How was it that he saw the dangers fascism was presenting across Europe long before many of his contemporaries? Churchill had many Jewish friends and colleagues and, from them, he learned about some of the horrendous events happening during the 1930s. He was also a historian, able to identify the dangers of Hitler and the Nazis and put them into historical context. Churchill had encountered fascism previously and saw the same traits in the Nazis. This insight would lead him, in due course, to predict Soviet imperialism.

In the years leading up to World War II, it took “extraordinary moral courage” on Churchill’s part to defend his convictions. He was frequently shouted down in the House of Commons, and called a war-monger. Yet, he never deviated from his views or reacted to opinion polls. Nor did he employ a speechwriter during either of his premierships. Instead, he used his natural eloquence to win people over – and worked on hard on his speeches.

Churchill had three rules when it came to writing morale-boosting speeches:

  1. Keep your sentences short;
  2. Use short words: don’t show off;
  3. Where possible, use Anglo Saxon words, i.e. the language the English people have been using for the past 500 years. In Churchill’s famous “Fight on the beaches” speech, only two words aren’t derived from the English language.

Churchill displayed the same bravery as our wartime PM that he had as a soldier, travelling thousands of miles over the course of six years by plane or boat, constantly under the threat of attack. Legend has it that he insisted on having a machine gun on his boat, so that if attacked by a submarine he could open fire on it.

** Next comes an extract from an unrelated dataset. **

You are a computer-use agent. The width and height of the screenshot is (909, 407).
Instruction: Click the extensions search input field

The only time Churchill is on record as saying that Britain might lose the war is in June 1940, when France was falling. Returning home from an airfield, he made a comment implying that Britain would be lost within three months; small wonder that he felt so, given that Russia was still allied with Germany and that the U.S. was refusing to join the war. Churchill was desperately frustrated by President Roosevelt’s attitude, unable to understand why the world’s largest free democracy refused to stand up to, in Churchill’s eyes, the most heinous political organisation ever to exist.

Churchill with Roosevelt

Many questions have been asked about how much the Allies knew of the Holocaust. There were indications, Andrew Roberts told us, in particular from Polish escapees from Auschwitz, who had made it clear that some kind of mass extermination was taking place. However, Allied intelligence was not able to build a clear picture that 12 other camps were carrying out the same crimes – and thus the Holocaust was not given the prominence it should have been. In autumn 1944, the Allies did manage to warn the Hungarian government that they should stop the country’s Jews from being taken to camps – although not all of them could be saved. And the challenges presented by destroying the camps and the methods of getting people to them were extreme; it might have been possible to bomb the camps themselves, but it was virtually impossible to be successfully bomb railway lines from the air.

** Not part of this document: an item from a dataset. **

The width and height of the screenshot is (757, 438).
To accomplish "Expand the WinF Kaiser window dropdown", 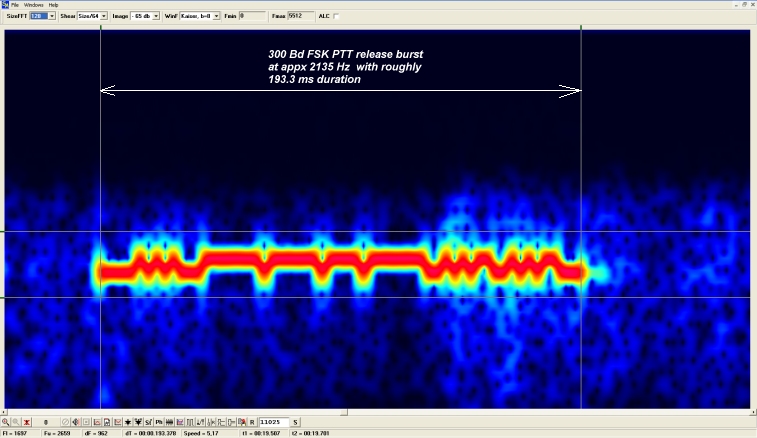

The 1945 general election result came as a “great shock” to Churchill. During the election campaign he had travelled the length & breadth of the UK and been cheered by huge crowds. But he had underestimated the appeal of free healthcare and the nationalisation of the banks. Roberts believes that – as Clemmie suggested at the time – the loss was a blessing in disguise; Churchill was exhausted, and going directly into another term of office may well have killed him. Instead, he was able to recover, recharge his batteries and enjoy his beloved Chartwell – before being re-elected in 1951.

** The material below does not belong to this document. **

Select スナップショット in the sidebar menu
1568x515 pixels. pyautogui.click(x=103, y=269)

A complex character, Winston Churchill. As mentioned at the beginning of this post, many books have been dedicated to analysing his personality, victories and failures – and no doubt many more will follow. I’ll conclude this post with Roberts’s closing remarks: that Churchill was a man who undoubtedly made mistakes, but one who learned from them. That he was a man of tremendous eloquence and great foresight. And that not only did he do as he predicted and save Britain and her Empire from disaster; ultimately, he saved civilisation itself.